Wednesday, January 13, 2010

Explaining Haiti

As we flipped through the channels after dinner tonight, there were recurrent pictures of toppled buildings, rubble-strewn streets, and injured people. I wanted to stop and watch, but felt the need to explain it to Abigail somehow. How do you explain an earthquake to a four-year-old? How do you explain disasters, that people get hurt? How do you explain things that we (hopefully and more-than-likely) will never experience in the midwest?

Gently. Like a child. The reason being, that we need to pray for them. She may not understand much about such things, but she does understand prayer. I wish I understood prayer, the simple, pure, heartfelt prayer like she prays.

"Abigail, do you see these pictures on the tv? Something happened just yesterday. It happened in a country called Haiti. That is not in the United States of America. It is in the ocean, far away from here. It is called an earthquake. That is when the ground moves a lot under your feet. It causes buildings to fall down, and people get hurt."

Watching the tv footage, her brain was trying to make sense of it. "This happened outside of the tv? It happened in our world?"

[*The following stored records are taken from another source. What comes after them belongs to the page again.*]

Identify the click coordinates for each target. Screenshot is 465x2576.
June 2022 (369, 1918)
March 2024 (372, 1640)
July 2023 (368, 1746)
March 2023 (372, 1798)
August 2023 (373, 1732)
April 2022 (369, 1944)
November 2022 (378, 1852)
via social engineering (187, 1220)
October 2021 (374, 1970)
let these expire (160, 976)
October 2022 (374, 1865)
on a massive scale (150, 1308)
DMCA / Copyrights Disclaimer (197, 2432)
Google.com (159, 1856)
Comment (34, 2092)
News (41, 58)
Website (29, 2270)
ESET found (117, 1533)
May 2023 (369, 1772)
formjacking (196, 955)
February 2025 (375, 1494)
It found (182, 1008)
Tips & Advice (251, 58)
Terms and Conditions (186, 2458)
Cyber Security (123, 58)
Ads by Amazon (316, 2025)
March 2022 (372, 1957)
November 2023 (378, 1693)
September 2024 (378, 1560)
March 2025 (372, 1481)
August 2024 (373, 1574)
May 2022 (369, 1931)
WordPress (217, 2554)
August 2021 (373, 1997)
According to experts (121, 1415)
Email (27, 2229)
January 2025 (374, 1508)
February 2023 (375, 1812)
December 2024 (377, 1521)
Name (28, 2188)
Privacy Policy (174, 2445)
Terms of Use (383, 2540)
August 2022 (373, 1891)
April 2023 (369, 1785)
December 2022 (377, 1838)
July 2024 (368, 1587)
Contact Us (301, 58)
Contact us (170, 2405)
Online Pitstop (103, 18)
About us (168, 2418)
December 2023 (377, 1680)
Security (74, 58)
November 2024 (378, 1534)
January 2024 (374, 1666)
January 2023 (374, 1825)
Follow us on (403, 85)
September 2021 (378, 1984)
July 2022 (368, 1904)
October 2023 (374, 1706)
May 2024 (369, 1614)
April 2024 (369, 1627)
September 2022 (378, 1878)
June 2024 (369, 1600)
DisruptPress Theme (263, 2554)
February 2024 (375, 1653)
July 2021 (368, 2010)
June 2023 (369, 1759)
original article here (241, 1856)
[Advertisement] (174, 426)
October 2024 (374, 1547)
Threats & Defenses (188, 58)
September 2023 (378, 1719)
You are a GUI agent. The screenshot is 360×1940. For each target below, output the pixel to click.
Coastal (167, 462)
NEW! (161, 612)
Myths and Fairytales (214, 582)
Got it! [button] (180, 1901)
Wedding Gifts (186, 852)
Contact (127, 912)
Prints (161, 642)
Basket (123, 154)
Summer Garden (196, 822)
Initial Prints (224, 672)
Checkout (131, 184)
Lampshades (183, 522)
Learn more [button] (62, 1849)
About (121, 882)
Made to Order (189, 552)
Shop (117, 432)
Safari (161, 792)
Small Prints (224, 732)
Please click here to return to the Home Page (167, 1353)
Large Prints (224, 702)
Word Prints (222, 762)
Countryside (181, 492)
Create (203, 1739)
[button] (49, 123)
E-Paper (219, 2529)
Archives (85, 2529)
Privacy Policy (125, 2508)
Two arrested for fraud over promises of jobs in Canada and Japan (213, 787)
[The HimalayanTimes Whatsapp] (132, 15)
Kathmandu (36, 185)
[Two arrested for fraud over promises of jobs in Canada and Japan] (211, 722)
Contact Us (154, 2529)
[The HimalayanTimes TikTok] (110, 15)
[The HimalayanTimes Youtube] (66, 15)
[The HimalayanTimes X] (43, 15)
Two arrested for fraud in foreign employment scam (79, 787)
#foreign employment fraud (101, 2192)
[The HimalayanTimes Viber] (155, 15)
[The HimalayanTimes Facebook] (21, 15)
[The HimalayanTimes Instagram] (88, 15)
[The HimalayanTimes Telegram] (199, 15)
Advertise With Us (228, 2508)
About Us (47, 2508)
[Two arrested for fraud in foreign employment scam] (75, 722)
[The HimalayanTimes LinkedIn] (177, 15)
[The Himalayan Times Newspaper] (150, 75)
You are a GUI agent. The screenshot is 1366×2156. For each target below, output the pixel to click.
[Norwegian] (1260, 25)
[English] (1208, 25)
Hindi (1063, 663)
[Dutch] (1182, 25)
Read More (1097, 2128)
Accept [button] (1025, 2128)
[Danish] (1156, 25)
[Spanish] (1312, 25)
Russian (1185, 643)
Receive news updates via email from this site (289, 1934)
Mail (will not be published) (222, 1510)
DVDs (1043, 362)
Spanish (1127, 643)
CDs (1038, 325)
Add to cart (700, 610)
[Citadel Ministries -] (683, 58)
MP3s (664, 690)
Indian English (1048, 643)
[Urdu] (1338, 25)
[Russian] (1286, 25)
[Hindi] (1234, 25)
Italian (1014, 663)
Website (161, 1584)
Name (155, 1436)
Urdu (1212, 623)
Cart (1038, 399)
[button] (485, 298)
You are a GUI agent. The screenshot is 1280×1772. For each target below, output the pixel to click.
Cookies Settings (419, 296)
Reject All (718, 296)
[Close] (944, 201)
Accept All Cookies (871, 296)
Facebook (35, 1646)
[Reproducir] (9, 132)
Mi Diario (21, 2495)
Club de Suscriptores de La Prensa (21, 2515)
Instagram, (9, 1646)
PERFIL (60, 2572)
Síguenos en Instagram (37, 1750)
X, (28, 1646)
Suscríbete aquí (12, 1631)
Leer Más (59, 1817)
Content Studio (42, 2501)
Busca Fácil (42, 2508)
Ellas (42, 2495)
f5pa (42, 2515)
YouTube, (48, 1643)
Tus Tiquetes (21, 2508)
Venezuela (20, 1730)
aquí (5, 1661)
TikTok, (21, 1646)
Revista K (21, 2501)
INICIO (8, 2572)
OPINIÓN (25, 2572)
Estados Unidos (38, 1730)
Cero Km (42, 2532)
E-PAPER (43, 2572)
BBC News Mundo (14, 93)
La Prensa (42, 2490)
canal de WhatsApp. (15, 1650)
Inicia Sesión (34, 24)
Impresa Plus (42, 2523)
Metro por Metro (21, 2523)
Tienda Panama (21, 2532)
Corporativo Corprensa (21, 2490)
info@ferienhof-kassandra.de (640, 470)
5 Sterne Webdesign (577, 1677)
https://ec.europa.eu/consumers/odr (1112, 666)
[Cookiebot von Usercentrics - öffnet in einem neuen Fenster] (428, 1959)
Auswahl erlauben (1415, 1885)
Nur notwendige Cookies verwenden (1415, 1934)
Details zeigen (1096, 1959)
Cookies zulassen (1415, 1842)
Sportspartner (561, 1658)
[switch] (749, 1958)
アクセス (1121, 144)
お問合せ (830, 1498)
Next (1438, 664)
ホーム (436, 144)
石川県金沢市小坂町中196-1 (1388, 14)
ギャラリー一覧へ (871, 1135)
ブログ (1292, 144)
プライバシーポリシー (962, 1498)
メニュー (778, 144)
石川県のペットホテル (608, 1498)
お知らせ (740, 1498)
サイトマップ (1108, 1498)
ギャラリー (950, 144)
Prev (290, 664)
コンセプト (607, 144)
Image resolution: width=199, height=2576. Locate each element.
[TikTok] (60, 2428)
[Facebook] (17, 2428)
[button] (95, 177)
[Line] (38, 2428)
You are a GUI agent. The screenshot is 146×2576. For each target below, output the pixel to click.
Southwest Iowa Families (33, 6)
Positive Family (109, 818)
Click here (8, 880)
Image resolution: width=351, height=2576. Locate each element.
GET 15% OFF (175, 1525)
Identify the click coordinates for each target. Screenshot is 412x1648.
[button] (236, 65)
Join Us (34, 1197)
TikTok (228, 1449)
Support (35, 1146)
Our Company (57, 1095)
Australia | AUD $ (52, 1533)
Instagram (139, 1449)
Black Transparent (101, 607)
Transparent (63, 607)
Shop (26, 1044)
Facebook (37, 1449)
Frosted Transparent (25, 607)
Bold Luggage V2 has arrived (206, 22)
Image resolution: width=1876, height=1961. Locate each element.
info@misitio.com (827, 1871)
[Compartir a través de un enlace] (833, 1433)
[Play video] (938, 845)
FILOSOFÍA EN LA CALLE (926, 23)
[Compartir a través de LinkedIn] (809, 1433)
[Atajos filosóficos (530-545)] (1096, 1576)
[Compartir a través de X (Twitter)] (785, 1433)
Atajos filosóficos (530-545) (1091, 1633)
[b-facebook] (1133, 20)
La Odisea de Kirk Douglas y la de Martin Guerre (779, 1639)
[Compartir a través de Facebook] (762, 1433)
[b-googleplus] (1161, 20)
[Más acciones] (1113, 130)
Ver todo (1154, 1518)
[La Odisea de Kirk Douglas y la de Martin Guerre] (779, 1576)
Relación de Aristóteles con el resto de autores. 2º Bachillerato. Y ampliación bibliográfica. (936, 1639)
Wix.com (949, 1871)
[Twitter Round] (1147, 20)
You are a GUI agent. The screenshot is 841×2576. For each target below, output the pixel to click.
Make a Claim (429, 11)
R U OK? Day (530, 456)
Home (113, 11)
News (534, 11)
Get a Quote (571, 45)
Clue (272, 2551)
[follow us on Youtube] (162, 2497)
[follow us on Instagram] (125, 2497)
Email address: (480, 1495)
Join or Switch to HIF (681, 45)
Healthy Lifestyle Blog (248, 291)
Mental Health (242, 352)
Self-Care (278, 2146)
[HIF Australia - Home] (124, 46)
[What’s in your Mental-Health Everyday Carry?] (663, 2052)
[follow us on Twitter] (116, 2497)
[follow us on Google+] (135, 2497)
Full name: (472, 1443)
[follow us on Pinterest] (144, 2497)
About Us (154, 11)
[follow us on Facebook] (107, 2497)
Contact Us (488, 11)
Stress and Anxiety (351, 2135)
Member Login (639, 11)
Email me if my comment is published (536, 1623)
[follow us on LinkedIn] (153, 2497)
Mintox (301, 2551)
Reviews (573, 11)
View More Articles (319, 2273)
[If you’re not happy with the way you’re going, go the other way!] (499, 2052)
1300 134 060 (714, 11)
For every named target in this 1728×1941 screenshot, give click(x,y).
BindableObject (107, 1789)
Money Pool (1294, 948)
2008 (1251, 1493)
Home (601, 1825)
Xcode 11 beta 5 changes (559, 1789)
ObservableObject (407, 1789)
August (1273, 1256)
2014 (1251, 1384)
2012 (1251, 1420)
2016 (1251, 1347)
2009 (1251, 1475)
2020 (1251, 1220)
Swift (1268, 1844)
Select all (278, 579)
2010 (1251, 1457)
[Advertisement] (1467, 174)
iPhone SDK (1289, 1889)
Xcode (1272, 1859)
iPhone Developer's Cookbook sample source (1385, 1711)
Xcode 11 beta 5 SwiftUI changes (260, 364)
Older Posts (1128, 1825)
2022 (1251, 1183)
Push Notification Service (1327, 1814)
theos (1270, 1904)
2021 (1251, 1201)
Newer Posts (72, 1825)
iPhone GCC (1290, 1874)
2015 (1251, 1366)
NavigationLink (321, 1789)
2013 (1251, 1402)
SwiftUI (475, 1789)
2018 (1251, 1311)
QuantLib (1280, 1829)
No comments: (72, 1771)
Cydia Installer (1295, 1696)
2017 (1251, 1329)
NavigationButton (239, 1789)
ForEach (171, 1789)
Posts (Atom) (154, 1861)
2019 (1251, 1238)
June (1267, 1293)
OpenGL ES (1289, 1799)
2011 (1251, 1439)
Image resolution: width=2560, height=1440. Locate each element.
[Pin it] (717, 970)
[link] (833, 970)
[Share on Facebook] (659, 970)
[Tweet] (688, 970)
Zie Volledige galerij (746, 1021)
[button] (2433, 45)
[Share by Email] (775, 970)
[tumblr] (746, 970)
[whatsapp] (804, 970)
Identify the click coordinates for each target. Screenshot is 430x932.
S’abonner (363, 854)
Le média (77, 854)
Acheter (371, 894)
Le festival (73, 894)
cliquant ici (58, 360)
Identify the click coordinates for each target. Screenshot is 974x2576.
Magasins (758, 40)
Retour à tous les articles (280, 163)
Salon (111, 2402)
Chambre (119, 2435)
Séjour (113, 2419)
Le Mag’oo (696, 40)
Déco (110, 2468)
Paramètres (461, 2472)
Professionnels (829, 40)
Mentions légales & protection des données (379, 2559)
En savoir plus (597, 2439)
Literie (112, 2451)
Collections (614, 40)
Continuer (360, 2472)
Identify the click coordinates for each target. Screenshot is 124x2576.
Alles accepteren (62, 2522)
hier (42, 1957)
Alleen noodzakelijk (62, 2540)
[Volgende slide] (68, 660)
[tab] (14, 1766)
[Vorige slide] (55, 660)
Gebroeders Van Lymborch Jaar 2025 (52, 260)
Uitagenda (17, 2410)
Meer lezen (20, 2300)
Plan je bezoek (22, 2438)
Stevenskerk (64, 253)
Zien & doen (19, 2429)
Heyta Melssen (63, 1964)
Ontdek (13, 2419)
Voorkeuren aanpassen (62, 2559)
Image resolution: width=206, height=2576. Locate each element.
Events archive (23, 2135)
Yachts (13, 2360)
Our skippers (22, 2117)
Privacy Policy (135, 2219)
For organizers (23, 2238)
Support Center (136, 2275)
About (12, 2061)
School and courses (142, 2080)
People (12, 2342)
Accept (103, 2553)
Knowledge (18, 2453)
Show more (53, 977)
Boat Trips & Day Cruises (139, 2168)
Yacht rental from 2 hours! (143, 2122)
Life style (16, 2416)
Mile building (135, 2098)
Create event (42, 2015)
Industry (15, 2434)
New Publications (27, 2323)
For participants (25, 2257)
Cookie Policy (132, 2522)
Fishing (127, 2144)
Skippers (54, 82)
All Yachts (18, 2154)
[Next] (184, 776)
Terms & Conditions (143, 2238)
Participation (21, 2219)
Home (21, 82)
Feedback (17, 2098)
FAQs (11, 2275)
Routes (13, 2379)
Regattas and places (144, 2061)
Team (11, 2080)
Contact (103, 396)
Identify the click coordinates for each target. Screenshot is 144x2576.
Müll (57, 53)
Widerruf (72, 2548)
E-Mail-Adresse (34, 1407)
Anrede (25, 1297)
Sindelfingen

"Mm-hmm. But not close to here. It happened in another country. But do you see how the buildings fell down? People were hurt. So, we need to pray for them and ask God to help them. We can pray for them at bedtime when you say your prayers."

"Okay. But maybe you can pray for them. I don't know what to say." She watched the tv some more. "That guy has blood on him. Maybe because a building fell and hurt him."

"Yeah, probably. It's okay, honey. You don't have to worry. We will pray for them tonight." I switched the channel to something of lighter fare, thinking she had seen enough for now.

"Mommy, can we pray for them now?"

"Sure, honey. Do you want me to?"

"No, I will. What's the name of the place where the people live again?"


"Dear God, thank you for this day and for our food. Thank you for Haiti. And please help the people in Haiti to be safe and healed so they won't bleed anymore. And help no more buildings to fall. Amen."

"That was a wonderful prayer, Abigail. Thank you for praying for them. We can keep praying for them for a while, not just one time."

"Yeah, because maybe they are sad. Or frustrated. But God will make them all better and heal them? And then maybe they can build new buildings where the ones fell down?"

"Yup. That is exactly what they will do. God will help them, and people will help them." I walked over to the couch and gave her a hug. "I love your heart, Abigail. It is a very kind heart and shows that you love God and love people."

Maybe explaining Haiti taught me more about my daughter's heart than I taught her.